Записки уцелевшего | страница 2



Потом, когда окраины России захватывали белые, все они шли им на службу и после поражения Деникина и Колчака оказывались в Париже, в Сербии, в Харбине, на правах эмигрантов.

Тогда в Москве, в Настасьинском переулке, существовала Ссудная касса, куда сдавали на хранение, притом якобы абсолютно надежное, не только золото и драгоценности, но и разные, казавшиеся тогда ценными облигации и бумаги.

Родители отца, так же как и его дядя князь Александр Михайлович, твердо заявили, что останутся в Москве. Мои родители, считая невозможным их покинуть, тоже решили остаться.

Переехали в подмосковные имения Шереметевы, Самарины, Осоргины. В Тамбовском имении укрылся дядя Альда — Александр Васильевич Давыдов с женой Екатериной Сергеевной — сестрой моей матери и с детьми. Крестьяне приняли его в свою общину, выделили ему участок, и он сам стал его обрабатывать.

■ Исходные материалы ■

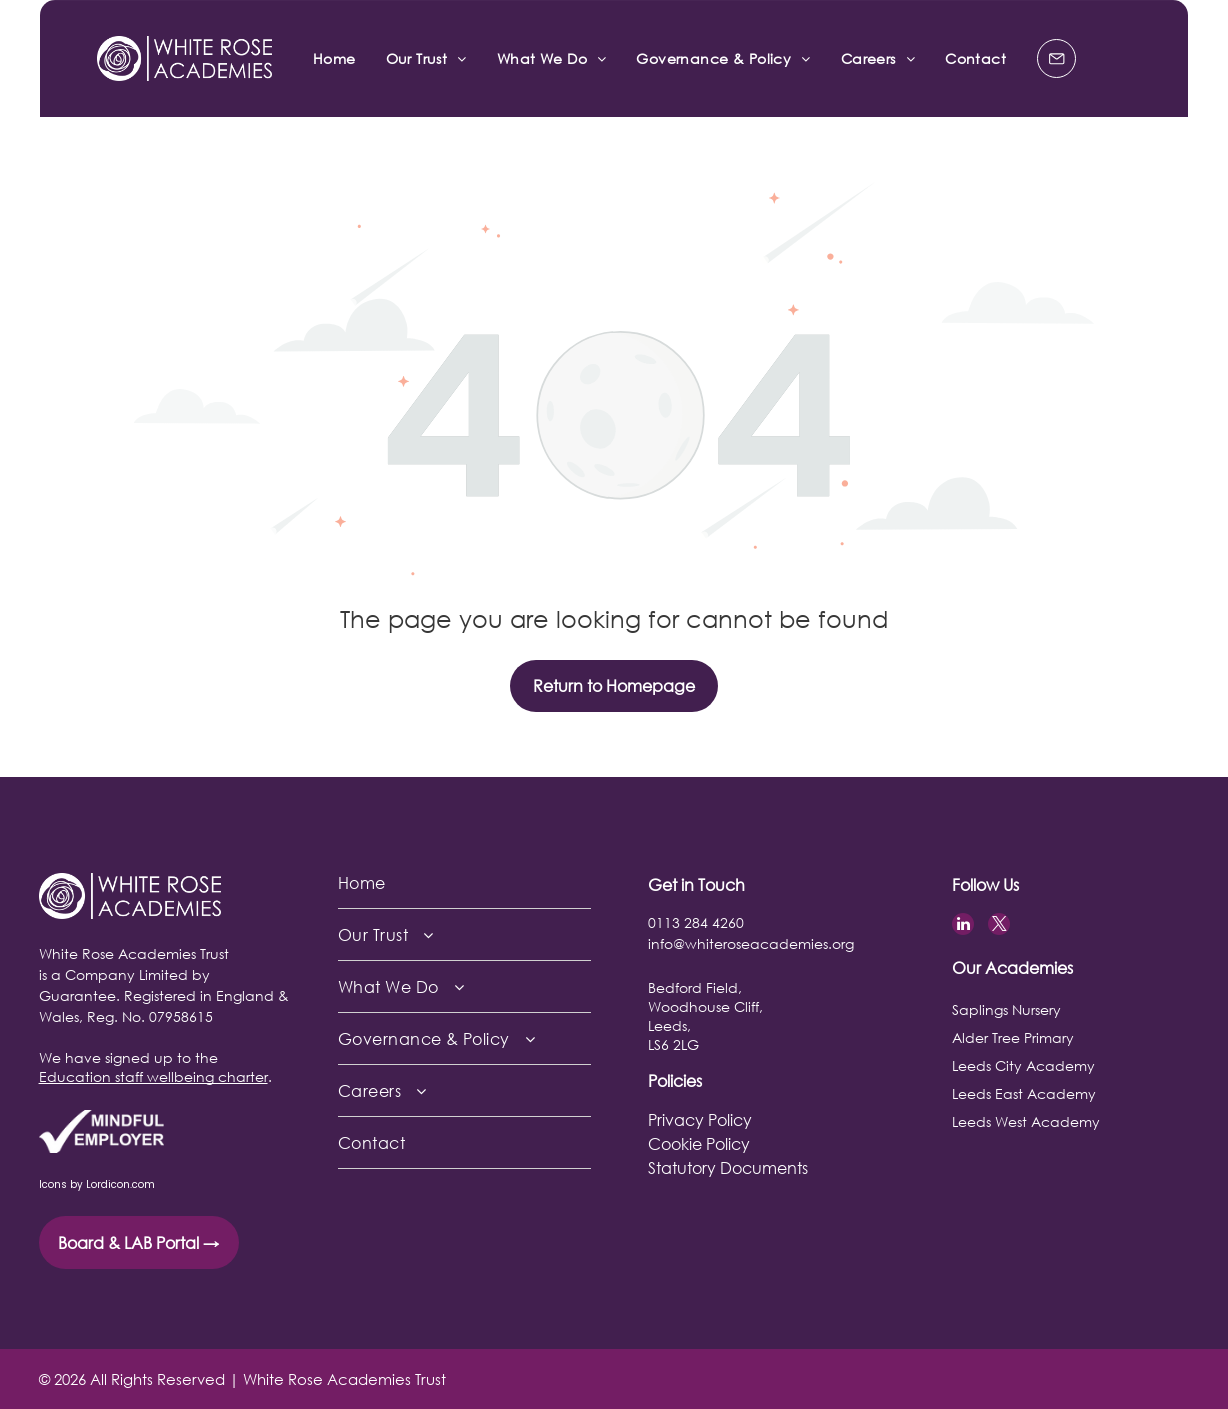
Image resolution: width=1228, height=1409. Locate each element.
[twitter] (999, 926)
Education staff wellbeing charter (153, 1076)
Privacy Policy (700, 1119)
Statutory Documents (728, 1167)
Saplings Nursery (1006, 1009)
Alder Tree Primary (1013, 1037)
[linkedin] (963, 926)
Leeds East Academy (1024, 1093)
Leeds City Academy (1023, 1065)
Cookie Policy (699, 1143)
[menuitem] (334, 58)
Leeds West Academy (1026, 1121)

■ Что нужно сделать ■
Верните весь текст для чтения, приведённый выше, дословно, без каких-либо изменений.

■ Результат работы ■
Записки уцелевшего | страница 2



Потом, когда окраины России захватывали белые, все они шли им на службу и после поражения Деникина и Колчака оказывались в Париже, в Сербии, в Харбине, на правах эмигрантов.

Тогда в Москве, в Настасьинском переулке, существовала Ссудная касса, куда сдавали на хранение, притом якобы абсолютно надежное, не только золото и драгоценности, но и разные, казавшиеся тогда ценными облигации и бумаги.

Родители отца, так же как и его дядя князь Александр Михайлович, твердо заявили, что останутся в Москве. Мои родители, считая невозможным их покинуть, тоже решили остаться.

Переехали в подмосковные имения Шереметевы, Самарины, Осоргины. В Тамбовском имении укрылся дядя Альда — Александр Васильевич Давыдов с женой Екатериной Сергеевной — сестрой моей матери и с детьми. Крестьяне приняли его в свою общину, выделили ему участок, и он сам стал его обрабатывать.